Image illustrative Ville de Tchibanga ©DR

Libreville, le 28 janvier 2022, (Dépêches 241). Si le mouvement de grève des enseignants est quasiment à l’arrêt à Libreville suite à l’ouverture des négociations entre le Ministère de L’Éducation nationale et la Coalition Sena-Conasysed, à l’intérieur du pays, ces  professionnels de L’éducation continuent de manifester. A Tchibanga, dans la Nyanga, ces derniers sont accusés d’avoir séquestré le Directeur d’Académie provinciale pour réclamer  leurs bons de caisse détenus par la tutelle. 

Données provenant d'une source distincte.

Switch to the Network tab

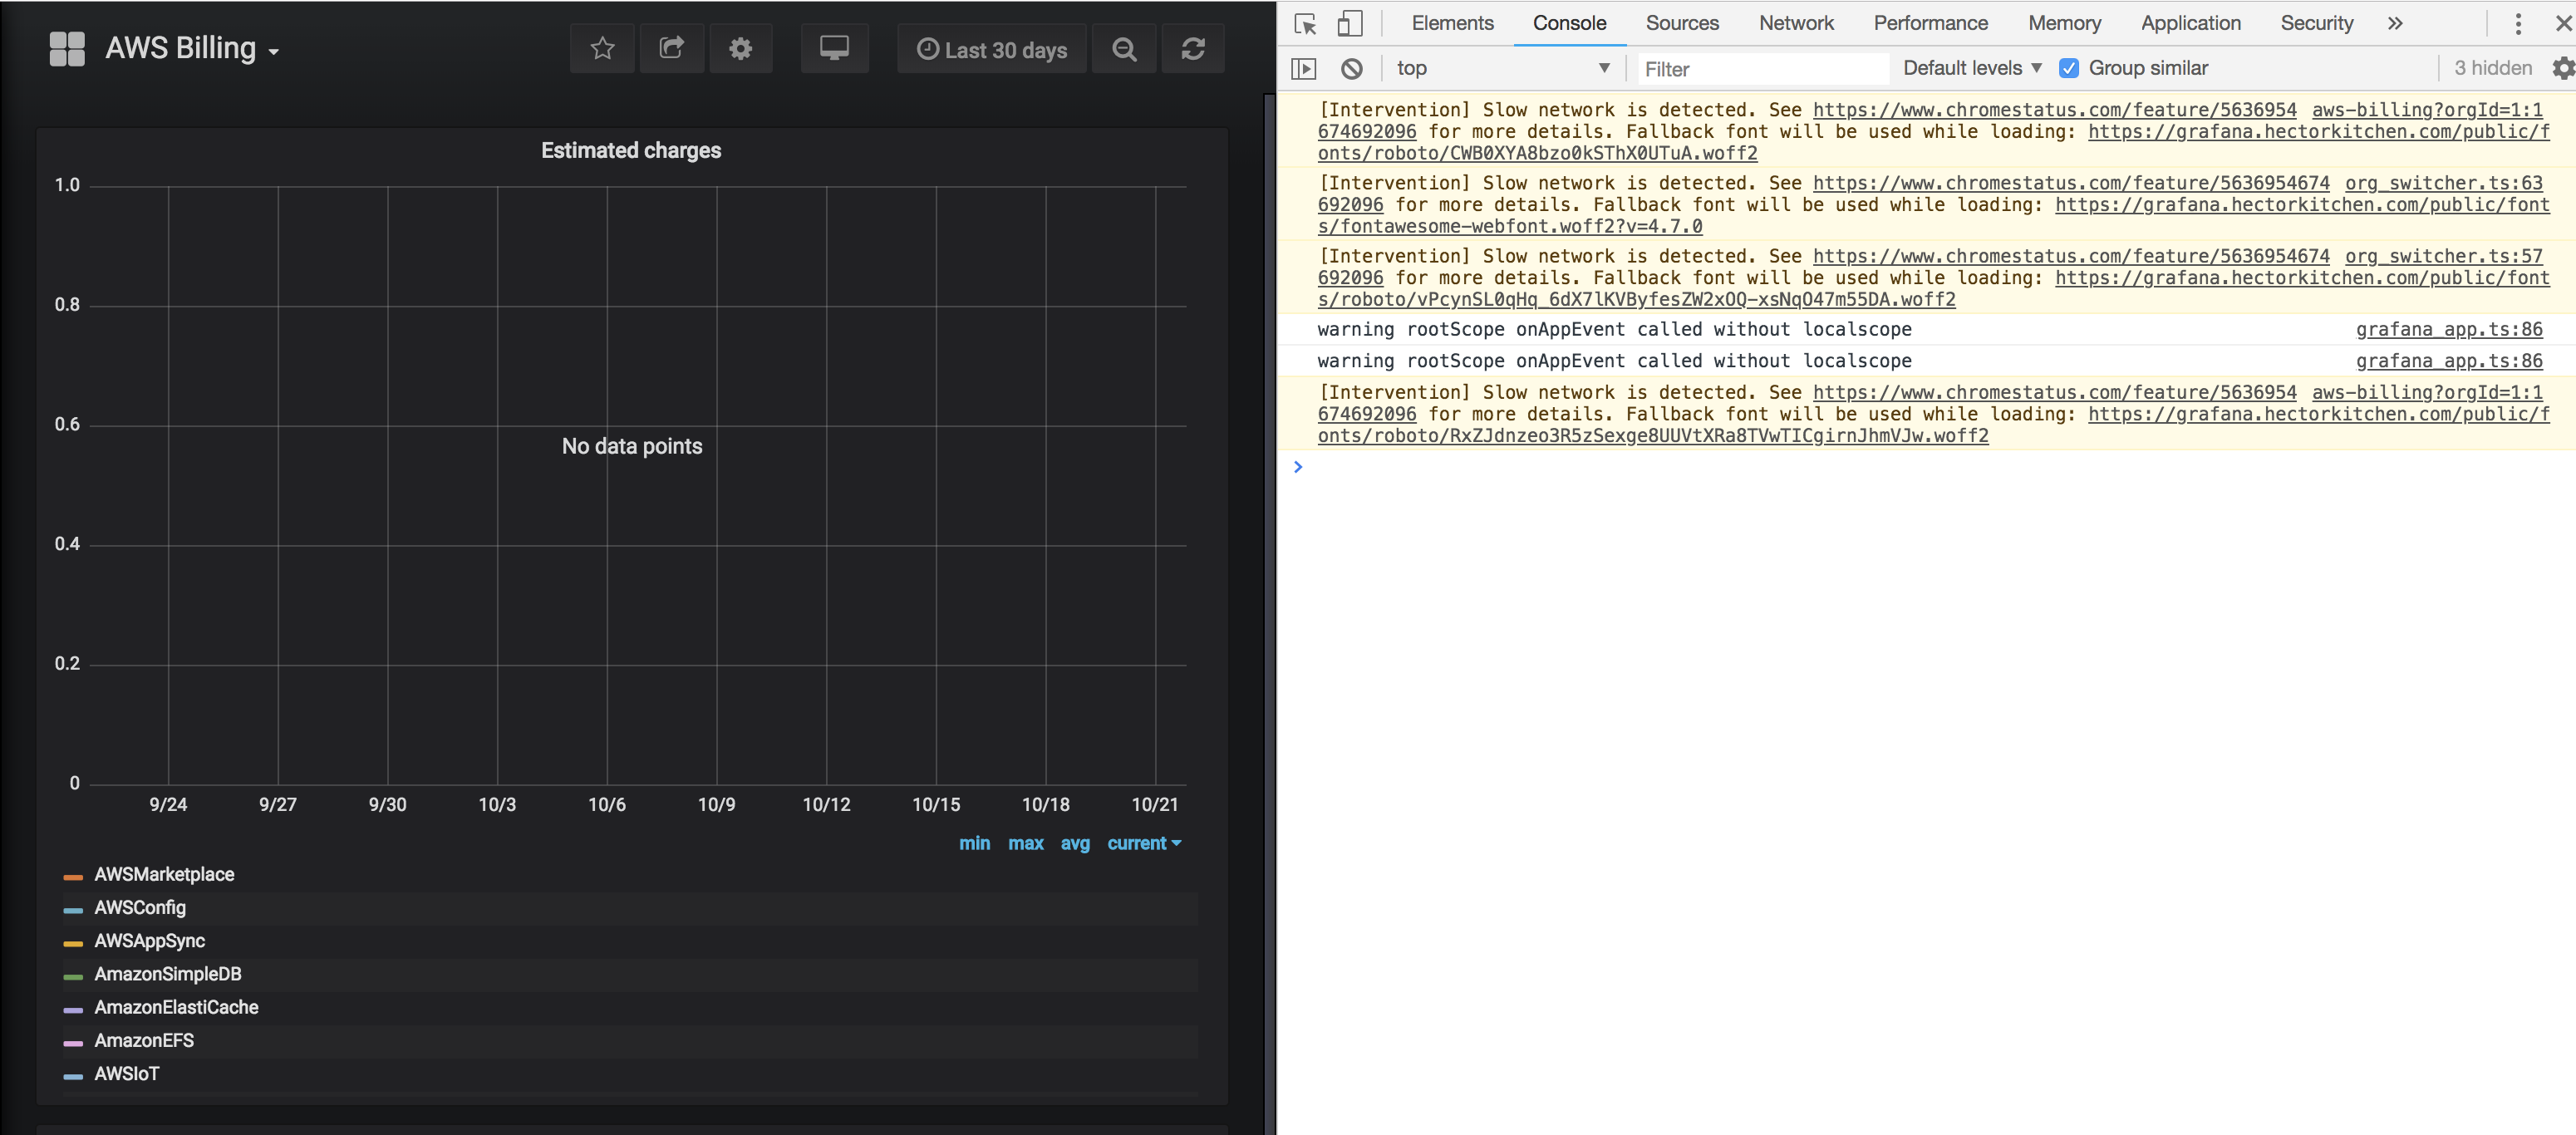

Alors que le mouvement de grève des enseignants est quasiment à l’arrêt à Libreville la capitale, suite à l’ouverture des négociations entre le ministère de l’Éducation nationale et la coalition Sena-Conasysed, ce n’est pas encore le cas dans l’hinterland. D’autant que le 27 janvier, à Tchibanga dans la province de la Nyanga, « un groupuscule d’enseignants grévistes », a entrepris de faire « sortir les élèves et enseignants des salles de classes » pour les conduire en direction de la Direction d’Académie provinciale « et s’en prendre au Directeur d’Académie provinciale », explique un communiqué du ministère de l’Education nationale rendu public le 27 janvier.

Tout bien considéré, ces enseignants réclament la restitution de leur bons de caisse retenus par la tutelle depuis le mois de novembre 2021, ainsi que des éléments de salaires amputés des mois de décembre de la même année et  celui de  janvier 2022. Mais le ministère de l’Éducation nationale estime que ces revendications sont illégitimes, rappelant que les enseignants n’ayant pas encore reçu leur bon de caisse à ce jour, sont ceux qui ont été identifié comme n’ayant ni fait cours  depuis le début de la grève en septembre 2021, ni observés le service minimum, « condition sine qua non à la légalité de toute grève », point la tutelle. 

Par conséquent, le ministre de l’Education nationale, Patrick Mouguiama-Daouda « tient-il à condamner ces graves dérapages, notamment les violences verbales, menaces physiques et séquestration de l’autorité locale du ministère en la personne du Directeur d’Académie provinciale », indique ledit communiqué. Invitant dans le même temps, les enseignants grévistes à s’en tenir au respect de la loi au risque de s’exposer aux sanctions réglementaires.